USA:  The Most Indebted Country in the World

Both of these scenarios have taken place in the US government recently.  The USA has the biggest debt in the world at 17 and a half-trillion dollars, or over $55,000 per citizen, but every single country in the world is doing the same thing and is in debt.  The only debate is about those countries that we know will never be able to pay off their debts. Even in these cases, it seems like they "own” the banks and the countries that they owe money to, and we hear constantly that they can’t be allowed to go bankrupt.  Governments are considered conservative and fiscally responsible if they announce the intention to balance their budgets and eliminate deficits, meaning to stop going further into debt, some year in the future.

Canadian and Québécois Debt Levels

In this context, should a recent university graduate pay back her student loan?  Jeez, I don’t know!  But here are some of the facts of the Canadian/Quebec case.  The Canadian debt is currently approaching 700 billion, which means we each (every man, woman and child) owe over 20,000.  (Yep, if you were born yesterday, you are already in hock for $20,000.)  The Quebec debt is at 265 billion.

History of Non-repayment of Canadian Student Loans

Beginning in the 1990s Canadian students started to borrow a lot more money and were having increasing difficulty in paying back their loans when they graduated.  In 1980 around 9% of graduates were unable to repay their student loans; by 1990 the level of non-payment was at 17%.  By 1997, non-payment of student loans reached a total of 70 million dollars.  The federal government passed a law making it illegal for a student to declare bankruptcy until 10 years after graduation.  The Canadian Federation of Students took the government to court claiming discrimination under the Canadian Charter of Rights but lost the case on the grounds that student borrowers were not considered a social group.  The government later reduced the length of time before a student could declare bankruptcy to 7 years (thereby falling into line with what Graeber identifies as the ancient Judaic tradition of forgiving loans after the sabbath--or seventh--year).  

In 2003-2004 Canadian student loans amounted to $1.63 billion.  The same year, 28% of student borrowers (43,600 former students) defaulted on their loans totaling 331 million dollars. The government’s solution to the student debt crisis has been to create a Repayment Assistance Plan whereby students’ loan payments will be tapered to a maximum of 20% of their gross family income and the maximum repayment period will be 15 years.  For 15 years (or until the loan is paid) you will have to fill out a form every 6 months requesting permission to only pay one-fifth of your gross family income toward your student loan.  I’m not sure that I would find myself jumping for joy at these conditions, and it seems clear that the real objective is to ensure that the government gets its money back (or at least more than it was getting when 28% of former students were defaulting).

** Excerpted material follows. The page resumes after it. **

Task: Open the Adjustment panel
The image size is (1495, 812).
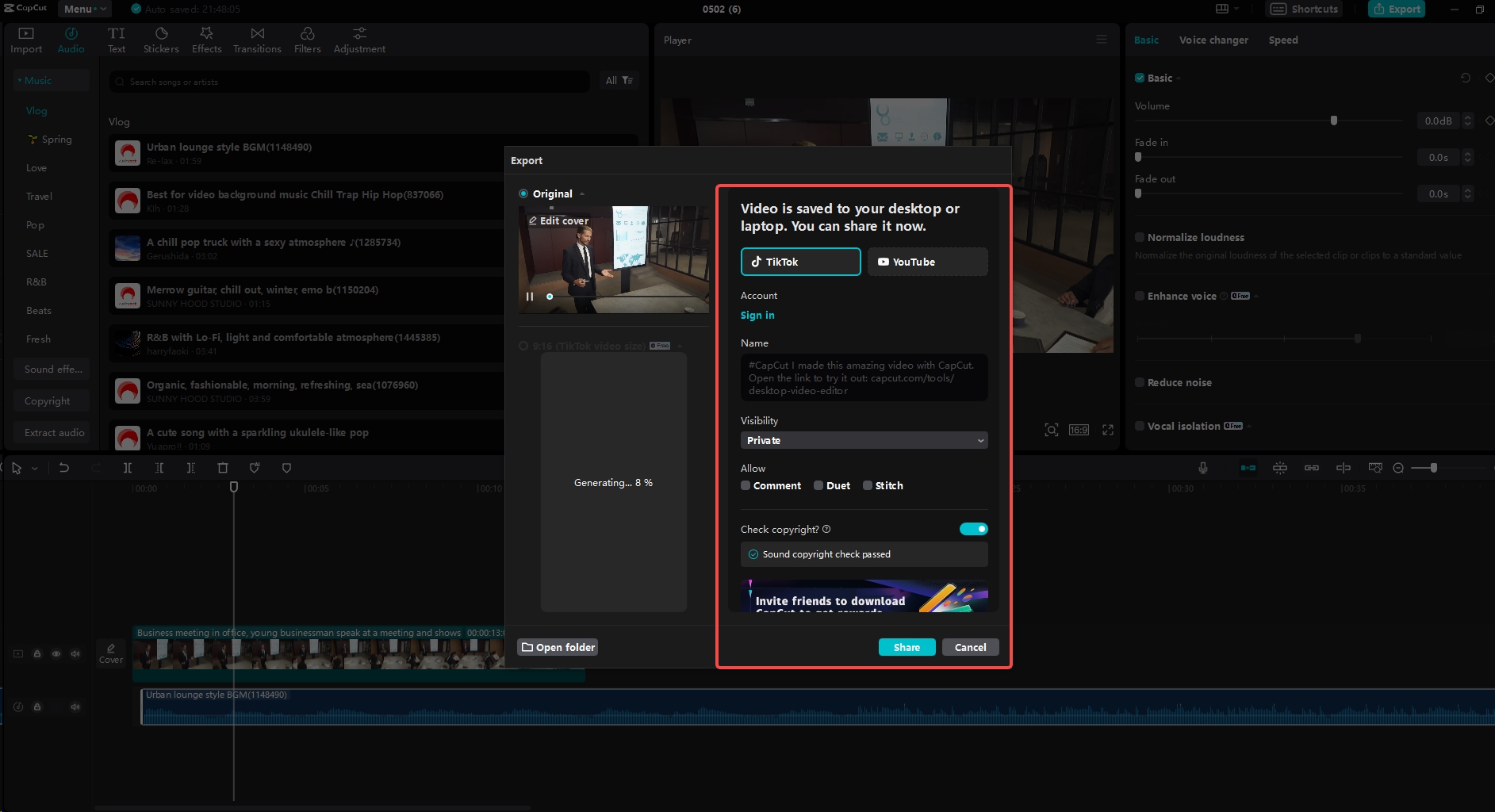Action: 359,40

Canadian Student Debt Is Equivalent to a Small Country

The Federation of Canadian Students has begun to maintain its own “debt clock” showing how much Canadian students owe in Canada Student Loans.  The amount is now over 15 billion.  If they keep going, eventually they will be able to declare themselves a country (they are currently between Jamaica and Guatemala in debt size), or maybe the Federation will come to the realization that it’s members own this one.